Saved entries:
============

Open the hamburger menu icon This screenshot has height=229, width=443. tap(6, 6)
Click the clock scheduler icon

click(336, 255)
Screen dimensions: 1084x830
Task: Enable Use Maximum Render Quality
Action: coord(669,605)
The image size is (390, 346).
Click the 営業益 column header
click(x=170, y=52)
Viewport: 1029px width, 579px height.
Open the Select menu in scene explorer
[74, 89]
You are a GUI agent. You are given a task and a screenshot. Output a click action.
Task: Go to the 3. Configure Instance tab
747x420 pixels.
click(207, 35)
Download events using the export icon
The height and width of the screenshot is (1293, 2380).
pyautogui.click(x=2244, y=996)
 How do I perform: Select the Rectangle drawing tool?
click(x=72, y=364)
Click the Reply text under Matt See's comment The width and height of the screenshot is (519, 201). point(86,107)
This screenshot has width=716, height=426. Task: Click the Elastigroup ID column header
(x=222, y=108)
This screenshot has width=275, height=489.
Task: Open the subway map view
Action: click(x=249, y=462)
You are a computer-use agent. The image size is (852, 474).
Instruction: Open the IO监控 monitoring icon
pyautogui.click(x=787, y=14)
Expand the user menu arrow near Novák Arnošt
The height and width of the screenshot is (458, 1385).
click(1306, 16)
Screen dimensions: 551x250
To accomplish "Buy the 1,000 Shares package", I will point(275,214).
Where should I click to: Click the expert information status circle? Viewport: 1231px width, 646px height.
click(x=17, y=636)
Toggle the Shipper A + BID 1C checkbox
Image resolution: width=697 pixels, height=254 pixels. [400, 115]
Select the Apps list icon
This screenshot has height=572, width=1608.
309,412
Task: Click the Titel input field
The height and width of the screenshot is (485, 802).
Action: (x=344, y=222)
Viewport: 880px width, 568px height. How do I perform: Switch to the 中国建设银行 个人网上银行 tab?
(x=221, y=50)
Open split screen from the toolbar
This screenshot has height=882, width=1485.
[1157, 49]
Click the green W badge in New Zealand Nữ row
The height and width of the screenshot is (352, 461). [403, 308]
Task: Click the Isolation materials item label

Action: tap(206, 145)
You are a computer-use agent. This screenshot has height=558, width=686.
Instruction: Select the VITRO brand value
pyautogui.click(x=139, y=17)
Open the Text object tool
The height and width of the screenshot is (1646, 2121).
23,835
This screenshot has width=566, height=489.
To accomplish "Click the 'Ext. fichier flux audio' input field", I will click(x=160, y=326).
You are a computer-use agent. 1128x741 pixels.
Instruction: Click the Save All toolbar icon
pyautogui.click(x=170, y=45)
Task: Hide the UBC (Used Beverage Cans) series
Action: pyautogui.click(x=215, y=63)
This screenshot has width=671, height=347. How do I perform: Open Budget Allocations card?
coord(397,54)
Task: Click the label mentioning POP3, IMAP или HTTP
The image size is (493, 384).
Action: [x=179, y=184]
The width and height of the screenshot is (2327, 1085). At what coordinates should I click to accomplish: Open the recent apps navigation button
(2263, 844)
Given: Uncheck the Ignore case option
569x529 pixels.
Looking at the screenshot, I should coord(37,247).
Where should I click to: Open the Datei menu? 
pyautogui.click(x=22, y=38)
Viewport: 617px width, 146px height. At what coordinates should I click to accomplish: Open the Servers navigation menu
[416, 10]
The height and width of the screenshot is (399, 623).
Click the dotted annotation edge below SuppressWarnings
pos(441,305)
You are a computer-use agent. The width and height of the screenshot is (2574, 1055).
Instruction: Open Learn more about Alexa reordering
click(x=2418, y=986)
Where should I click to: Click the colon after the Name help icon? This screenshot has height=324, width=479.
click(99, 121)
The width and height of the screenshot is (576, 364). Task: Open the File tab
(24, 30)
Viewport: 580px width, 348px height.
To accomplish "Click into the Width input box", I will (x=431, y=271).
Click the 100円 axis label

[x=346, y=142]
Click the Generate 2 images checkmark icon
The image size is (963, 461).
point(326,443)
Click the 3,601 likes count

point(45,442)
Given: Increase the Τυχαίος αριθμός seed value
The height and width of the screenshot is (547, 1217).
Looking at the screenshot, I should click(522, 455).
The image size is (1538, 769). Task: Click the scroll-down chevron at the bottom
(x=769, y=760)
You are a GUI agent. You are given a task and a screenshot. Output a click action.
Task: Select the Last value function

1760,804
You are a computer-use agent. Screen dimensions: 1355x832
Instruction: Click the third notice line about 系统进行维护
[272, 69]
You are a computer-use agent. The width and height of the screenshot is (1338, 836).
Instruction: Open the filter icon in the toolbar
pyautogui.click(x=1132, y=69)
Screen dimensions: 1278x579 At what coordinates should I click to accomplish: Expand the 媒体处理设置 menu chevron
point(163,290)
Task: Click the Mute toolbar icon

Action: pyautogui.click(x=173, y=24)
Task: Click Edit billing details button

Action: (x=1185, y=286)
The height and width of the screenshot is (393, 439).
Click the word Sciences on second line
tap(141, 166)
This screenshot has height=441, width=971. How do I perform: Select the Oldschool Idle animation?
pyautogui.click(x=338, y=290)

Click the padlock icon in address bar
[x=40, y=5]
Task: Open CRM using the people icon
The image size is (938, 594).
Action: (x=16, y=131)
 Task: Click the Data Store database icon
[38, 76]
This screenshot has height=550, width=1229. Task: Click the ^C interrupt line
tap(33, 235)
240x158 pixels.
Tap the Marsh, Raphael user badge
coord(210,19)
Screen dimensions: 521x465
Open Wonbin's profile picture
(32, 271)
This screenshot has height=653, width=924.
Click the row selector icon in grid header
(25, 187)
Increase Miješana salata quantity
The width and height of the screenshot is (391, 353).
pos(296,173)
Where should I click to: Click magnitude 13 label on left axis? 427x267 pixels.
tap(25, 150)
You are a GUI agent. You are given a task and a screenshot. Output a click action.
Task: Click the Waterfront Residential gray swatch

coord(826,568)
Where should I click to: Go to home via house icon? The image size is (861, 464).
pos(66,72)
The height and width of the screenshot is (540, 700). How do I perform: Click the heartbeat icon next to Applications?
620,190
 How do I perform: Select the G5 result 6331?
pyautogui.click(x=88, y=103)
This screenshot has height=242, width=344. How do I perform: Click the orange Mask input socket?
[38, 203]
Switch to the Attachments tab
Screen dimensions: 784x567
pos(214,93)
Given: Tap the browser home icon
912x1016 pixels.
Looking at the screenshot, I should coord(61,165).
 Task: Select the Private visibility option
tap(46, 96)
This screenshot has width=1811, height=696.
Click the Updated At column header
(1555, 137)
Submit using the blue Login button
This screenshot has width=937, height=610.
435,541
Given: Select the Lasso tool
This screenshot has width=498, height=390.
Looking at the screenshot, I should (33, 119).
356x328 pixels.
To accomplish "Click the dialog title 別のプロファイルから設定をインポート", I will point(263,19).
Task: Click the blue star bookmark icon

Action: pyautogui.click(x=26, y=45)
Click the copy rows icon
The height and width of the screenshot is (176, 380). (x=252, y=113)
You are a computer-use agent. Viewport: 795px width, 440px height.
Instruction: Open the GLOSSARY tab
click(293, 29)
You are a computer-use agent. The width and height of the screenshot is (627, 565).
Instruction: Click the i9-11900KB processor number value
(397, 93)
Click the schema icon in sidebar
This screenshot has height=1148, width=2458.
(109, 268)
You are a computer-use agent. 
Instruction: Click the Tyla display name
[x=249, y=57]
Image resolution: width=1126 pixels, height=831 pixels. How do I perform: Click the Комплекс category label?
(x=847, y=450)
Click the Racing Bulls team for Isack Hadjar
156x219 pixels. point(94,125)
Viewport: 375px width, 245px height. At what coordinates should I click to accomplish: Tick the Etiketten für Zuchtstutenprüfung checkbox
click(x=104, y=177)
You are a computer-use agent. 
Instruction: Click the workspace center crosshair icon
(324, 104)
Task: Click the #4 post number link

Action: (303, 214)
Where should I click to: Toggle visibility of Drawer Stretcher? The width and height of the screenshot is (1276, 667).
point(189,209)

============

Do this:
Copy out the rows above word for word, beginning at the line containing "This screenshot has width=716, height=426." and ending after the line containing "Action: click(x=249, y=462)".

The reply:
This screenshot has width=716, height=426. Task: Click the Elastigroup ID column header
(x=222, y=108)
This screenshot has width=275, height=489.
Task: Open the subway map view
Action: click(x=249, y=462)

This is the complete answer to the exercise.